**TEXTE:**
· · ·

Le soir tombe assez tôt en cette période de l'année, et les moustiques viennent en meutes. Je me réfugie donc assez tôt sous la moustiquaire de mon lit. Souvent les voisins regardent la télé très fort ou écoutent de la musique. Depuis que mes hôtes ont achetés une télé, les mioches sont scotchés sur une version espagnole de Plus belle la vie, qu'ils regardent en boucle. Faut dire qu'il n'y a pas d'antenne et pas des centaines de dvd piratés. Je survis en écoutant de la musique, et je me dois de remercier le voisin, qui m'a passé plein de musique sympathique, dont des "classiques" des années 80, Abba, Chicago, Bee Gees, Village People,...ça change des ritournelles latino qui tournent en boucle ici. Mon kit de survie musical est là pour les moments les plus difficiles, je vous l'ai d'ailleurs détaillé sur une page spéciale (mais vous pouvez commenter ici) !

Le repas du soir est souvent très simple, proche du petit déjeuner, souvent seulement du pain et du café. Même les enfants boivent du café le soir, mais il doit être moins fort que celui que l'on a en France puisqu'il n'empêche pas trop de dormir. Dès qu'une personne n'a plus envie de manger elle se lève et dit provecho, gracias puis se barre sans demander son reste. Pour ma part, je reste souvent un peu pour profiter de la fraîcheur nocturne et discuter avec mes hôtes. Après quoi je retourne sous ma moustiquaire pour travailler à nouveau ou lire. J'essaye de me coucher assez tôt, sachant ce qui m'attends le lendemain matin.

· · ·

**DONNÉES:**
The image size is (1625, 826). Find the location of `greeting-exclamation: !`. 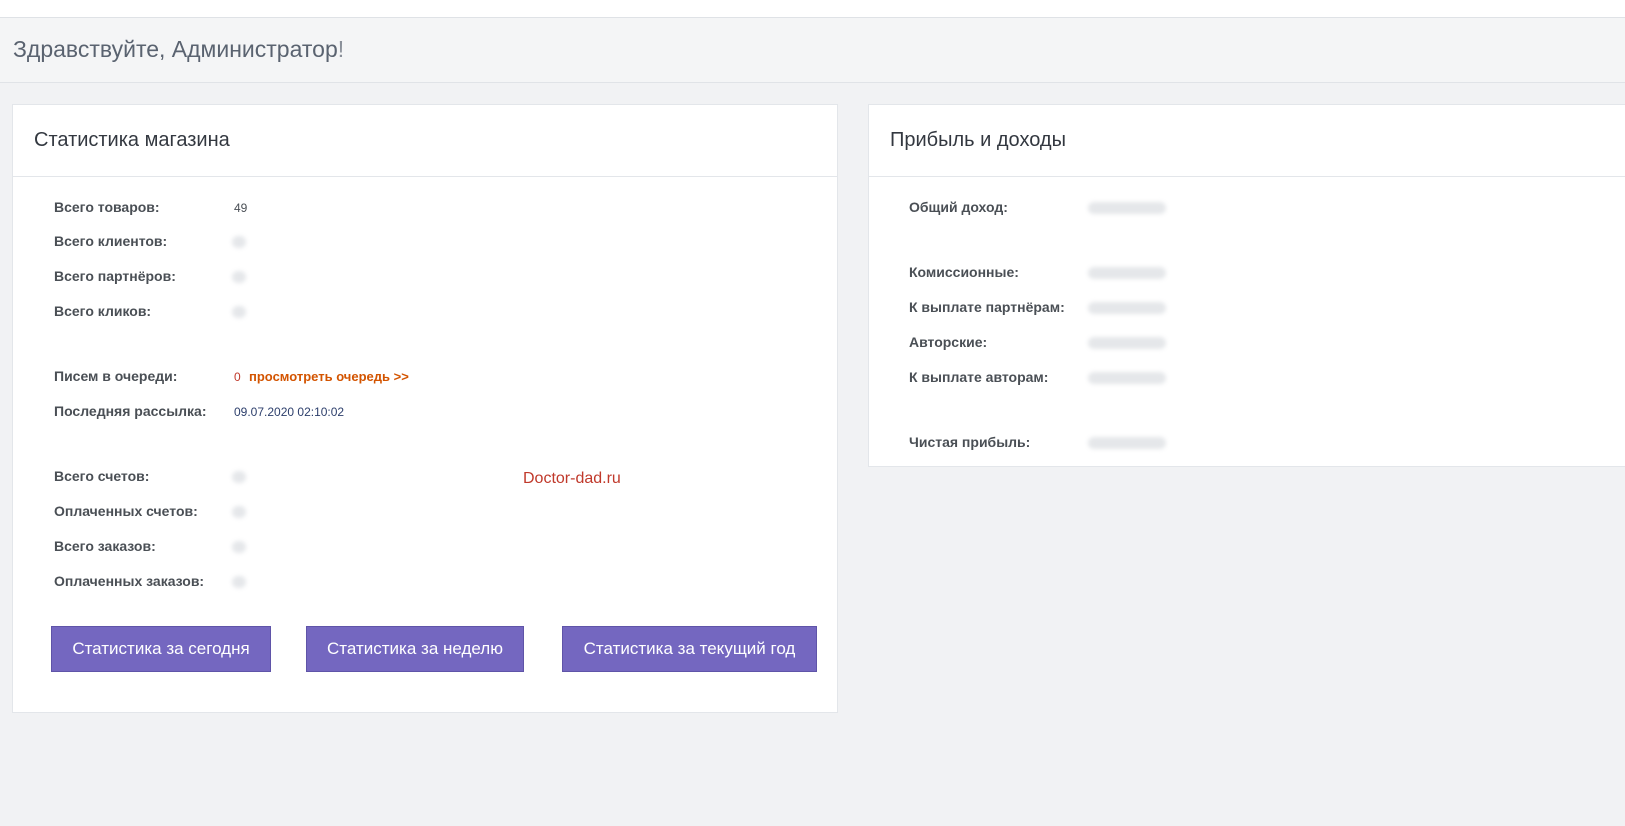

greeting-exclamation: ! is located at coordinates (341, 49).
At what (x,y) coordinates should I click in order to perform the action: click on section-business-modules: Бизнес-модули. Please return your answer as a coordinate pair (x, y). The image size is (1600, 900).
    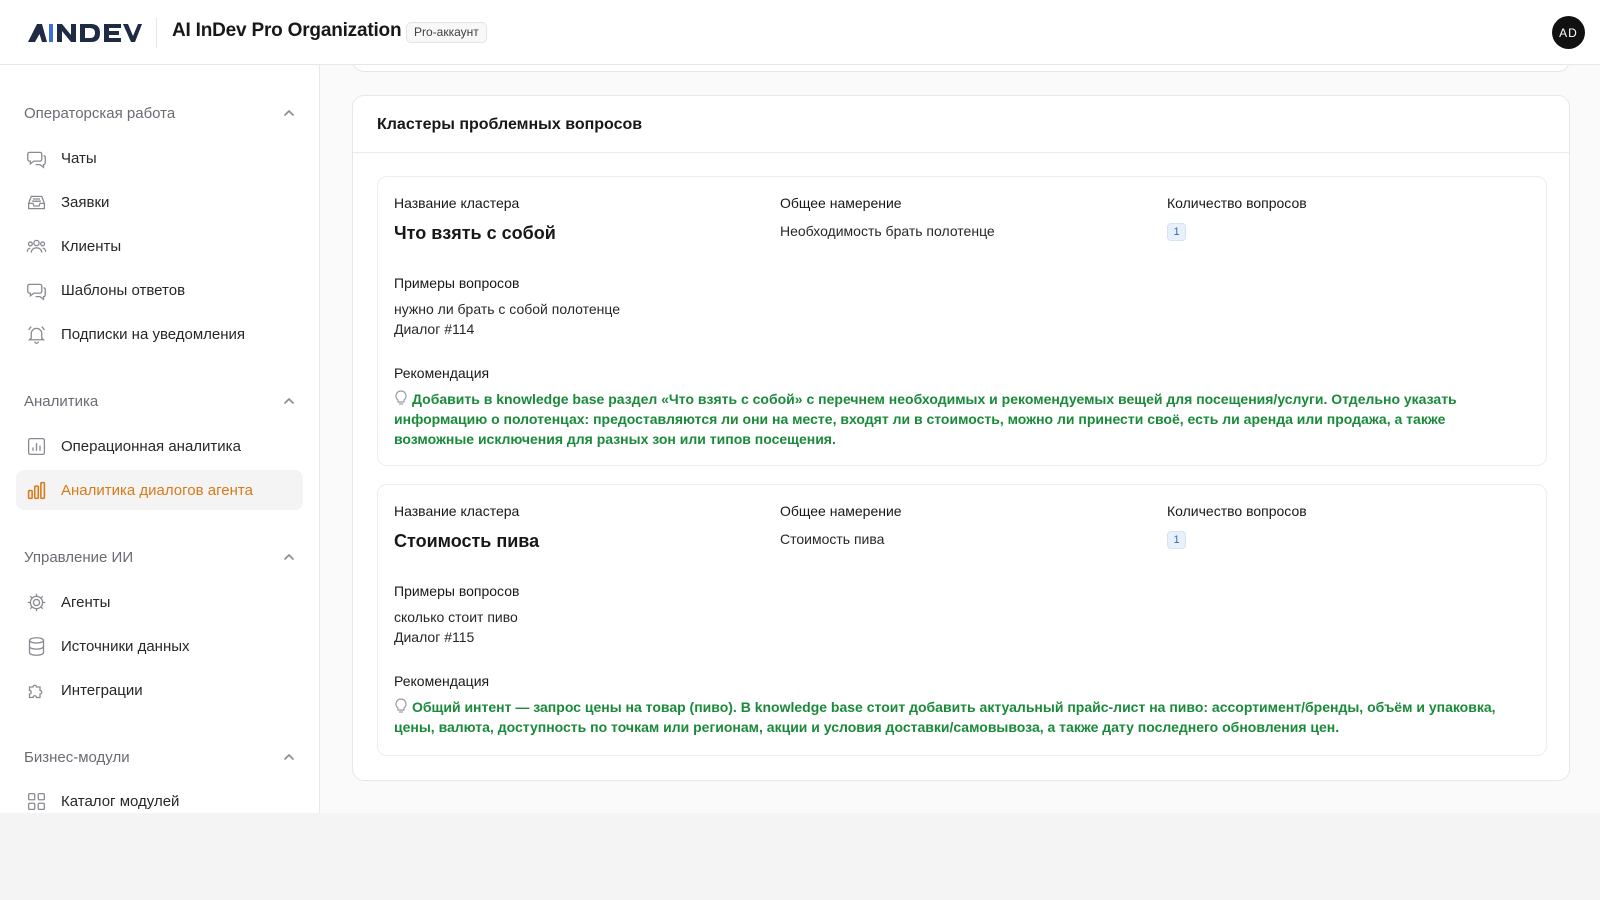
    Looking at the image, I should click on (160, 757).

· · ·

**CONSIGNE A:**
Répondez à ces questions sur le récit des soirées :
(i) Qu'ont acheté les hôtes ?
(ii) Qui a passé plein de musique sympathique ?
(iii) Que dit une personne qui n'a plus envie de manger en se levant de table ?
**CONSIGNE B:**
Recopiez dans le récit des soirées le passage allant de « Le repas du » jusqu'à « le lendemain matin. ».
**CONSIGNE C:**
Poursuivez le récit des soirées à partir de sa dernière phrase.
La liste n'a aucun lien avec le récit des soirées.

**RÉPONSE A:**
(i) Une télé.
(ii) Le voisin.
(iii) « provecho, gracias »

**RÉPONSE B:**
Le repas du soir est souvent très simple, proche du petit déjeuner, souvent seulement du pain et du café. Même les enfants boivent du café le soir, mais il doit être moins fort que celui que l'on a en France puisqu'il n'empêche pas trop de dormir. Dès qu'une personne n'a plus envie de manger elle se lève et dit provecho, gracias puis se barre sans demander son reste. Pour ma part, je reste souvent un peu pour profiter de la fraîcheur nocturne et discuter avec mes hôtes. Après quoi je retourne sous ma moustiquaire pour travailler à nouveau ou lire. J'essaye de me coucher assez tôt, sachant ce qui m'attends le lendemain matin.

**RÉPONSE C:**
La chambre des parents, qui sert aussi de coin rangement

Dans l'ensemble, le rythme est assez tranquille, mais il y a toujours du bruit, et des vas-et-vient de motos. C'est une ambiance qui n'empêche pas le travail mais ne le favorise pas non plus, les gens allant et venant, partant chasser, pêcher, chercher du bois pour le feu ou descendant en ville pour quelques jours. Mais je glisse déjà vers le sujet d'un autre article ! Pour celui-ci je vais m'arrêter là ! J'espère vos journées plus variées et enthousiasmantes que les miennes !

3 commentaires:

  1. Très agréable à lire, encore une fois ;p

    Bon c'est vrai que la viande c'est la vie, mais à force ça doit vraiment manquer les légumes !!
    ça leur fera pas de mal de s'y mettre.

    Moi je la veux bien ton histoire au fait !!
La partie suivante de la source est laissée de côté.